Aim of the exercise: Copy each entry below exactly as it appears.

Stored data:

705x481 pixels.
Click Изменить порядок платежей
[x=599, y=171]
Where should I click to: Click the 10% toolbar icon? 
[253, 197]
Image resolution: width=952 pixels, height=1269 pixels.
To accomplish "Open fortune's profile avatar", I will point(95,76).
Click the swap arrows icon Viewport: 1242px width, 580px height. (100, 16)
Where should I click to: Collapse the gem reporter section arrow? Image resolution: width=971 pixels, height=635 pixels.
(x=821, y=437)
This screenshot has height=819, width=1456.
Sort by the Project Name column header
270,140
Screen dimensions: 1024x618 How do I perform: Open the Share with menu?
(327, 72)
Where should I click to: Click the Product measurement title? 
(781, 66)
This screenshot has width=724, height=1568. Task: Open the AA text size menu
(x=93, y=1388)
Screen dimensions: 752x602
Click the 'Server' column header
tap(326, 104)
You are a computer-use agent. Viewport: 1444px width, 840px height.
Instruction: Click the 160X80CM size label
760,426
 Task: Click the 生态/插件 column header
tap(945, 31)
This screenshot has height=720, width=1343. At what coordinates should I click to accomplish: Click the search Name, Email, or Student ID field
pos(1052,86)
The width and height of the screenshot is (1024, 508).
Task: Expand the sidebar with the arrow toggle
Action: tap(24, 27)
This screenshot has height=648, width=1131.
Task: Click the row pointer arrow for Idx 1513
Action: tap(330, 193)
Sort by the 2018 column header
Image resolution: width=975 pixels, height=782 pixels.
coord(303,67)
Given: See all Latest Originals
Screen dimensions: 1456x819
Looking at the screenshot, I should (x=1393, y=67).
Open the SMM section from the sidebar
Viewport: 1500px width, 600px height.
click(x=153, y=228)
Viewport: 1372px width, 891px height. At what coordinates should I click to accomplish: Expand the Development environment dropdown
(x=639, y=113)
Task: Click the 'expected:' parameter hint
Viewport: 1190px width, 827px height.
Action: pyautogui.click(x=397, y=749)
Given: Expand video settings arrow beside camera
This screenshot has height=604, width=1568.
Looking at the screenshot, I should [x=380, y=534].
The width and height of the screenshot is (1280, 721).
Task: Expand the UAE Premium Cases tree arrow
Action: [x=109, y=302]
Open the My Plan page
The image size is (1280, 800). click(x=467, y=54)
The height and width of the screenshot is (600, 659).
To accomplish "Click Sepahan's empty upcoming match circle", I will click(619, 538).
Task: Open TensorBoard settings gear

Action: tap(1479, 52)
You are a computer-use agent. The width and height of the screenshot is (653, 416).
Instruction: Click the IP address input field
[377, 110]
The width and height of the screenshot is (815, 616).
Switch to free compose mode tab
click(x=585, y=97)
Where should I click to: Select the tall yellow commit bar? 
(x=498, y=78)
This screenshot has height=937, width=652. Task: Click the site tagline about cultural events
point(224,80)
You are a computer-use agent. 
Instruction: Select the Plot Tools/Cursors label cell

Answer space:
705x481 pixels.
Click Изменить порядок платежей
[x=599, y=171]
Where should I click to: Click the 10% toolbar icon? 
[253, 197]
Image resolution: width=952 pixels, height=1269 pixels.
To accomplish "Open fortune's profile avatar", I will point(95,76).
Click the swap arrows icon Viewport: 1242px width, 580px height. (100, 16)
Where should I click to: Collapse the gem reporter section arrow? Image resolution: width=971 pixels, height=635 pixels.
(x=821, y=437)
This screenshot has height=819, width=1456.
Sort by the Project Name column header
270,140
Screen dimensions: 1024x618 How do I perform: Open the Share with menu?
(327, 72)
Where should I click to: Click the Product measurement title? 
(781, 66)
This screenshot has width=724, height=1568. Task: Open the AA text size menu
(x=93, y=1388)
Screen dimensions: 752x602
Click the 'Server' column header
tap(326, 104)
You are a computer-use agent. Viewport: 1444px width, 840px height.
Instruction: Click the 160X80CM size label
760,426
 Task: Click the 生态/插件 column header
tap(945, 31)
This screenshot has height=720, width=1343. At what coordinates should I click to accomplish: Click the search Name, Email, or Student ID field
pos(1052,86)
The width and height of the screenshot is (1024, 508).
Task: Expand the sidebar with the arrow toggle
Action: tap(24, 27)
This screenshot has height=648, width=1131.
Task: Click the row pointer arrow for Idx 1513
Action: tap(330, 193)
Sort by the 2018 column header
Image resolution: width=975 pixels, height=782 pixels.
coord(303,67)
Given: See all Latest Originals
Screen dimensions: 1456x819
Looking at the screenshot, I should (x=1393, y=67).
Open the SMM section from the sidebar
Viewport: 1500px width, 600px height.
click(x=153, y=228)
Viewport: 1372px width, 891px height. At what coordinates should I click to accomplish: Expand the Development environment dropdown
(x=639, y=113)
Task: Click the 'expected:' parameter hint
Viewport: 1190px width, 827px height.
Action: pyautogui.click(x=397, y=749)
Given: Expand video settings arrow beside camera
This screenshot has height=604, width=1568.
Looking at the screenshot, I should [x=380, y=534].
The width and height of the screenshot is (1280, 721).
Task: Expand the UAE Premium Cases tree arrow
Action: [x=109, y=302]
Open the My Plan page
The image size is (1280, 800). click(x=467, y=54)
The height and width of the screenshot is (600, 659).
To accomplish "Click Sepahan's empty upcoming match circle", I will click(619, 538).
Task: Open TensorBoard settings gear

Action: tap(1479, 52)
You are a computer-use agent. The width and height of the screenshot is (653, 416).
Instruction: Click the IP address input field
[377, 110]
The width and height of the screenshot is (815, 616).
Switch to free compose mode tab
click(x=585, y=97)
Where should I click to: Select the tall yellow commit bar? 
(x=498, y=78)
This screenshot has height=937, width=652. Task: Click the site tagline about cultural events
point(224,80)
You are a computer-use agent. 
Instruction: Select the Plot Tools/Cursors label cell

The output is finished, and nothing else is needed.